Inflammation is an important cause of I/R-induced cardiac injury, and the innate immune response to I/R is the most common cause of myocardial inflammation. The TLR4/MyD88-dependent signaling pathway plays a critical role in modulating cardiac inflammation and injury [9, 11, 19]. The importance of inflammatory cell recruitment in the pathophysiologic features of myocardial reperfusion injury was demonstrated in animal models [4]. Recent study has demonstrated that Nrdp1 plays a critical role in modulating the TLR-mediated inflammation response [31]. However, the effect of Nrdp1 in myocardial I/R injury is incompletely defined. We demonstrated that overexpression of Nrdp1 promoted I/R-induced expression of inflammatory cytokines, but this effect was inhibited by dominant-negative Nrdp1 adenoviral infection (Fig. 2c). Furthermore, Nrdp1 transgenic mouse hearts showed significantly increased accumulation of neutrophils and macrophages after I/R injury (Fig. 6). However, Nrdp1 expression had no impact on myocardial MyD88 and TBK1 protein levels (Supplementary Fig. 2), which suggests that Nrdp1-mediated myocardial inflammation after I/R injury may not depend on MyD88 and TBK1. Our results also suggest that Nrdp1-mediated downregulation of its substrate proteins may depend on different tissue types and pathological conditions. Indeed, Wang et al. [31] recently reported that Nrdp1 directly bound and polyubiquitinated MyD88 and TBK1, which led to degradation of MyD88 and activation of TBK1, but Nrdp1 did not affect TBK1 protein levels.

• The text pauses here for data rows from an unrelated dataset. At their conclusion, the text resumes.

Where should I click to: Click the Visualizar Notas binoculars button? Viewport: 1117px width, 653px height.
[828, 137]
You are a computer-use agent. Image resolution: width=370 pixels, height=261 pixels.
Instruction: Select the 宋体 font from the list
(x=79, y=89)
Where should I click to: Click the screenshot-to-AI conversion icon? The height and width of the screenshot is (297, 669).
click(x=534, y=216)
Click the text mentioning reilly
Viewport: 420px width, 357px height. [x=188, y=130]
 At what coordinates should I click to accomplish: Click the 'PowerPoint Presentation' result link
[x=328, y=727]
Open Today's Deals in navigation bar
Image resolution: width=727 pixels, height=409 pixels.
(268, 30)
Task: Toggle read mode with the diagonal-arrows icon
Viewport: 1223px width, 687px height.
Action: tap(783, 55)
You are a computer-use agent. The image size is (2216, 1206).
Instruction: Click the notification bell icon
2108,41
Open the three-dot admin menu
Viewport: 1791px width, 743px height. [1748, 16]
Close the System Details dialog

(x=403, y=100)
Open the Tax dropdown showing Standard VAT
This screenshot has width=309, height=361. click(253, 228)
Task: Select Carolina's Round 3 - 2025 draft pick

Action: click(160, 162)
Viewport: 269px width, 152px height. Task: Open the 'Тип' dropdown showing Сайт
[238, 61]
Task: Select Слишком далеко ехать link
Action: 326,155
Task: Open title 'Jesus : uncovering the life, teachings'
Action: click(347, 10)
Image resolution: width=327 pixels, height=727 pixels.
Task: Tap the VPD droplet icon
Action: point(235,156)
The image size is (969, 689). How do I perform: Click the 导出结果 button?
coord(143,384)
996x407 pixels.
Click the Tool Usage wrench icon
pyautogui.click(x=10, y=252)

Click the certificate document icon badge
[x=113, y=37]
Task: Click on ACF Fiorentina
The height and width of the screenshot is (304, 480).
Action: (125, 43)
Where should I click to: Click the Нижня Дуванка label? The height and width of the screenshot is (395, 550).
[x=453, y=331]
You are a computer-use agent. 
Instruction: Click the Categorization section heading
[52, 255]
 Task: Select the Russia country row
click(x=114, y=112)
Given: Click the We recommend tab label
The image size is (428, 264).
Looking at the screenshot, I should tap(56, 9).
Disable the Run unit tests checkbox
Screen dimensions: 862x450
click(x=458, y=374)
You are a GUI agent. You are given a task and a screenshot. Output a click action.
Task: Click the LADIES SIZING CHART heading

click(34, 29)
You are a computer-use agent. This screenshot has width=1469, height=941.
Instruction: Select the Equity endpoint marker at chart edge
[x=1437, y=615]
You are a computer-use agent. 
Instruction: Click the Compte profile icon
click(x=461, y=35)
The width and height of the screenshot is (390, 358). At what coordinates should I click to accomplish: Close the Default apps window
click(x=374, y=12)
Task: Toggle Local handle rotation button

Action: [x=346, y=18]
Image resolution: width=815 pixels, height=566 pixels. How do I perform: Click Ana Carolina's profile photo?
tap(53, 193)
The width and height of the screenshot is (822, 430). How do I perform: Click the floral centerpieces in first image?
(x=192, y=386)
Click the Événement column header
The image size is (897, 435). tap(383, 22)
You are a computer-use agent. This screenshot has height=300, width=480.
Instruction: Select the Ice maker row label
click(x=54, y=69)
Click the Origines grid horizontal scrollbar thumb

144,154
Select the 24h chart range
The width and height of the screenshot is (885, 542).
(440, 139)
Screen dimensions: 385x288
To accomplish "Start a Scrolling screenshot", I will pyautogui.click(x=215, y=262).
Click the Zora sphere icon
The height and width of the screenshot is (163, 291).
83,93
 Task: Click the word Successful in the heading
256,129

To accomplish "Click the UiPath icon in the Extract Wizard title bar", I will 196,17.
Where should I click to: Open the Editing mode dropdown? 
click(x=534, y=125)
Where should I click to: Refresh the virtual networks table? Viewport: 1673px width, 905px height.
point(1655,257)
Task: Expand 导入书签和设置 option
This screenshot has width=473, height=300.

In conclusion, our findings demonstrate an important role of Nrdp1 in the pathogenesis of I/R-induced myocardial injury. Overexpression of Nrdp1 in the heart increased infarction size, myocardial apoptosis, and inflammation after I/R injury. These effects might be a result of a rapid inactivation of cardiac ErbB3 and alteration of the levels of downstream targets. Thus, targeted therapy to decrease Nrdp1 expression in the heart may help ameliorate ischemic myocardial injury.